[Opening Dataset records section]
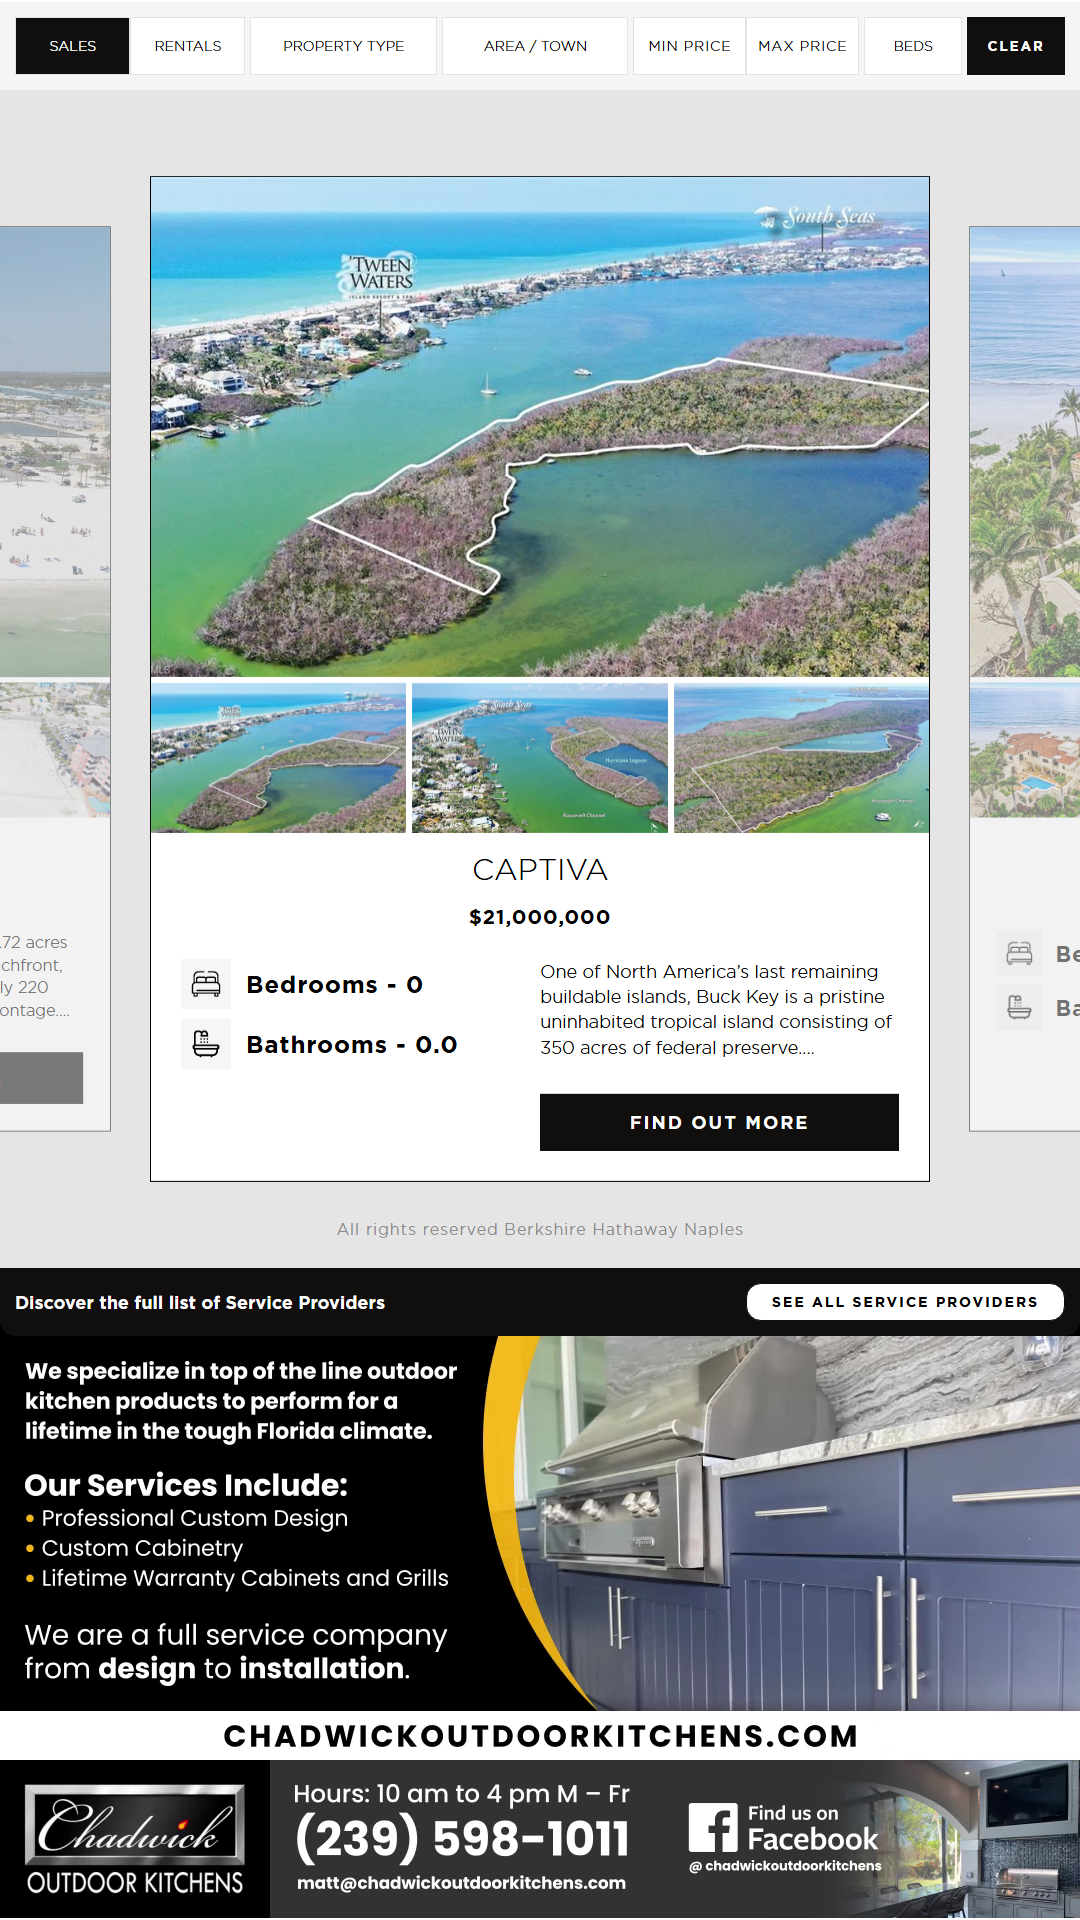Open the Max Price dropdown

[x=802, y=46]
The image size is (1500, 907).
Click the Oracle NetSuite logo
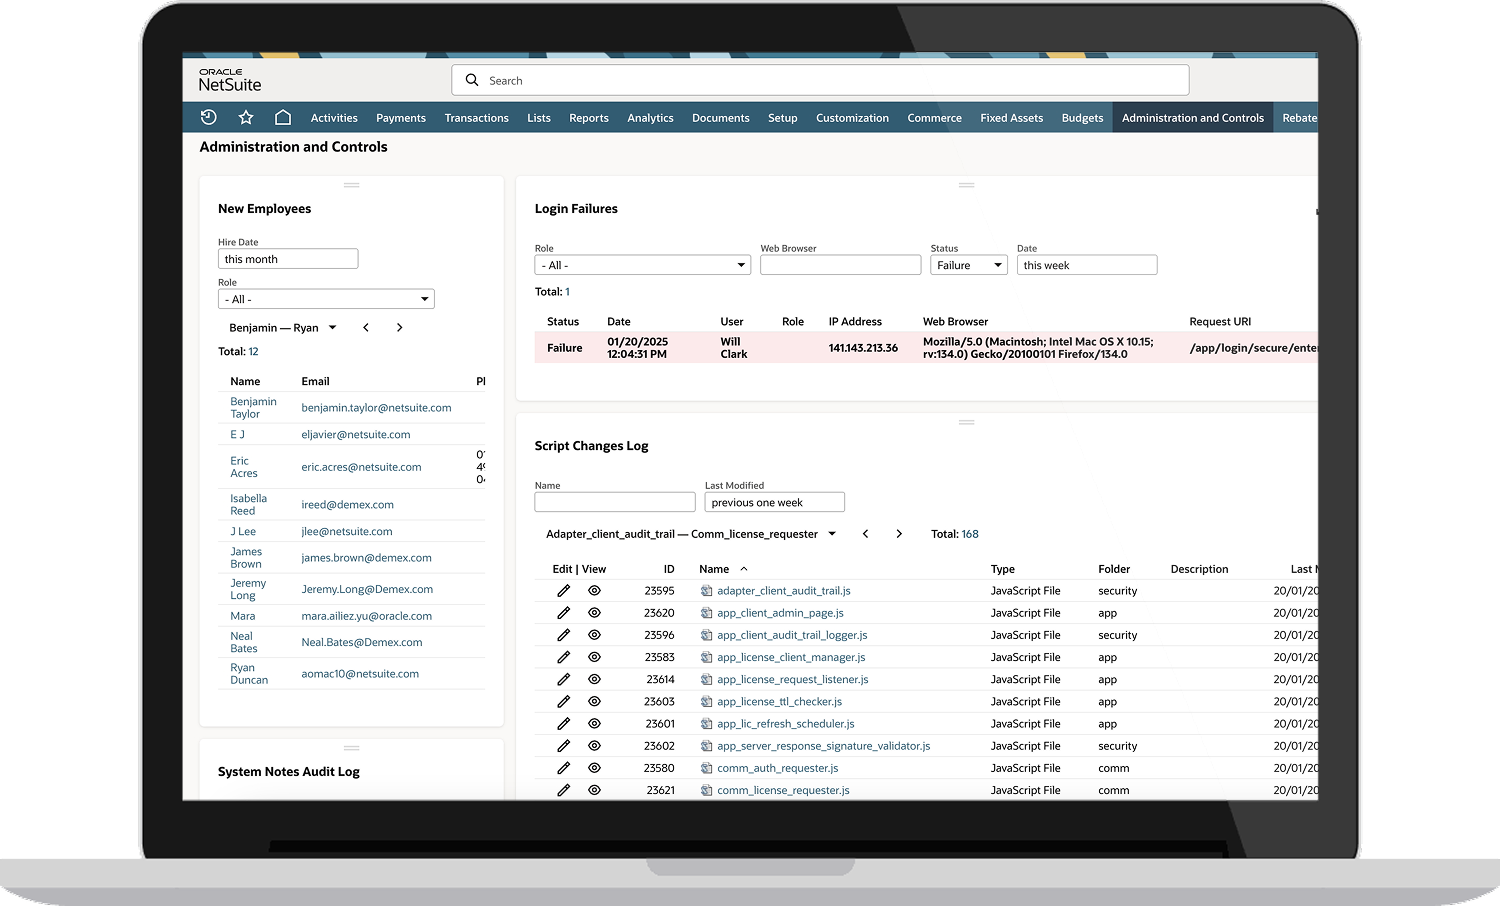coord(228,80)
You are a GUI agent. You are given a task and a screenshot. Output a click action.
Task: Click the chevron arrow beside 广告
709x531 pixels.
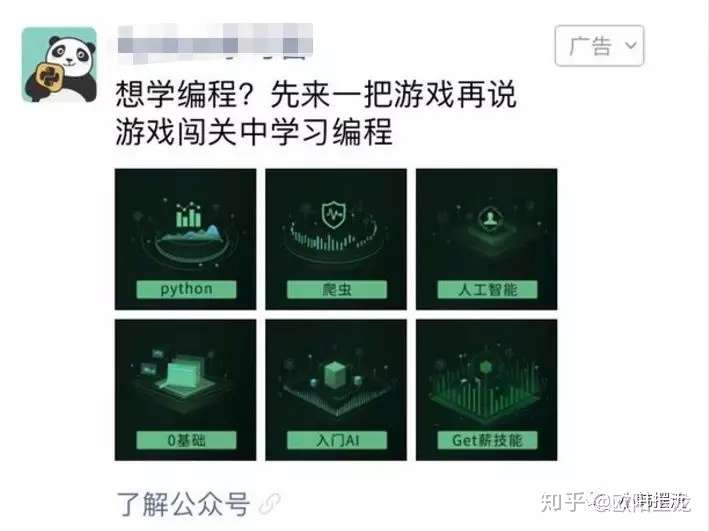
[Closing Dataset records section]
### Work request
From the line with "Click the Oracle NetSuite logo" to the final line of the records, inclusive, set down the lines exactly and add nothing; leave every picture out.

### Answer to this task
Click the Oracle NetSuite logo
coord(228,80)
You are a GUI agent. You are given a task and a screenshot. Output a click action.
Task: Click the chevron arrow beside 广告
709x531 pixels.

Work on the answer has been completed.